* Start Extract to read *

Likewise the Office of the Taoiseach and deputy Taoiseach should be abbreviated to OTdT. After a few months, everyone will stop finding this OTT.

It is very important that all OTdT statements are issued in the name of both taoisigh, except for certain issues where it is more important not to embarrass either taoisigh.

In Belfast these issues include royal visits, papal visits and military commemorations. In Dublin they may now include Ictu visits, Siptu visits and Workers Party commemorations. Whatever the issues, it is of utmost importance that they are never written down so that OTdT can make the list up as it goes along.

With the leadership question resolved, the next step is appointing a cabinet. Stormont has moved beyond the unseemly horse- trading which has so discredited politics in the Republic.

Instead, ministers are appointed under the mathematical objectivity of the D’Hondt formula, expressed as S=V/lcd, where S equals seats, V equals votes and lcd refers to either the lowest common denominator or a lower-case “d”.

Fine Gael and Labour should devise their own formula allowing everyone to feel this is “my cabinet too”, ie E=MC2. However, they might want to be clear this does not also stand for “Enda is a Mayo culchie square”.

After choosing a cabinet, both parties need to agree a programme for government. With such different views around the table, there is a danger this could take a long time or produce only anodyne nonsense.

In Northern Ireland, this danger is avoided by taking a long time to produce only anodyne nonsense. Stormont’s current programme for government comprises 60 pages of harmless waffle and took a year to draft, by which point everyone had forgotten all about it and circumstances had changed beyond all recognition. Hardly anyone has looked at it since.

Fine Gael and Labour should follow our example and aim to produce a document by mid-2012 containing broad agreement that jobs are good and poverty is bad, bulked up with some graphs and pictures of children. By then oil could be $300 a barrel and Spain could belong to the Chinese. Certainly, nobody will care about a one-year-late, four-year plan to merge the peat and seaweed marketing boards.

With the programme for government taken care of, all that remains is setting a budget. Ours is determined entirely in London. I’m sure the process in Dublin is far more continental.

* End Extract to read *
* Start Source excerpt *

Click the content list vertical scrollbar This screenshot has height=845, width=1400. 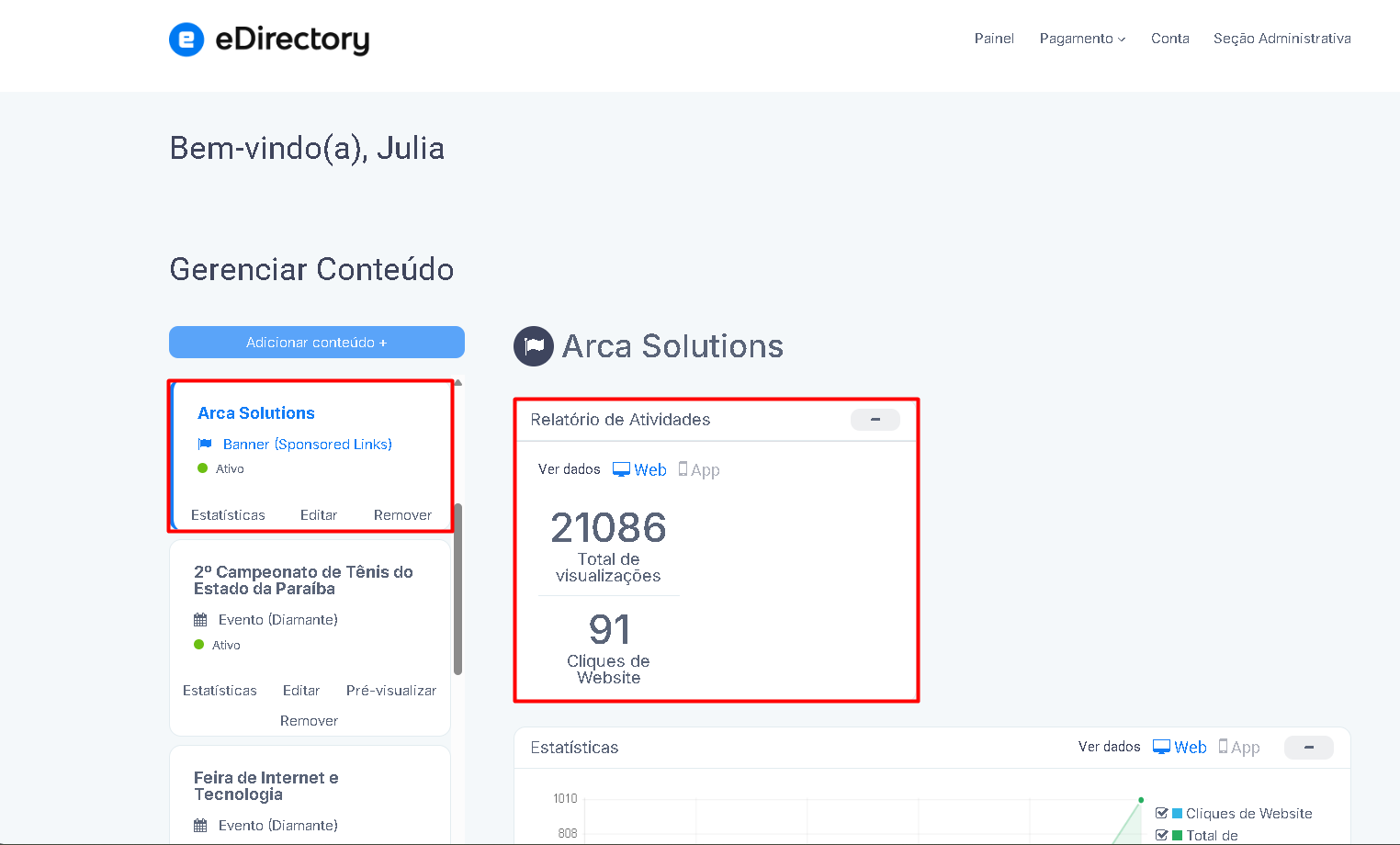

* End Source excerpt *

__Problem description__.
Please type out everything in the text about Stormont and Dublin from "With the leadership" down to "or produce only anodyne nonsense.".

__Complete response__.
With the leadership question resolved, the next step is appointing a cabinet. Stormont has moved beyond the unseemly horse- trading which has so discredited politics in the Republic.

Instead, ministers are appointed under the mathematical objectivity of the D’Hondt formula, expressed as S=V/lcd, where S equals seats, V equals votes and lcd refers to either the lowest common denominator or a lower-case “d”.

Fine Gael and Labour should devise their own formula allowing everyone to feel this is “my cabinet too”, ie E=MC2. However, they might want to be clear this does not also stand for “Enda is a Mayo culchie square”.

After choosing a cabinet, both parties need to agree a programme for government. With such different views around the table, there is a danger this could take a long time or produce only anodyne nonsense.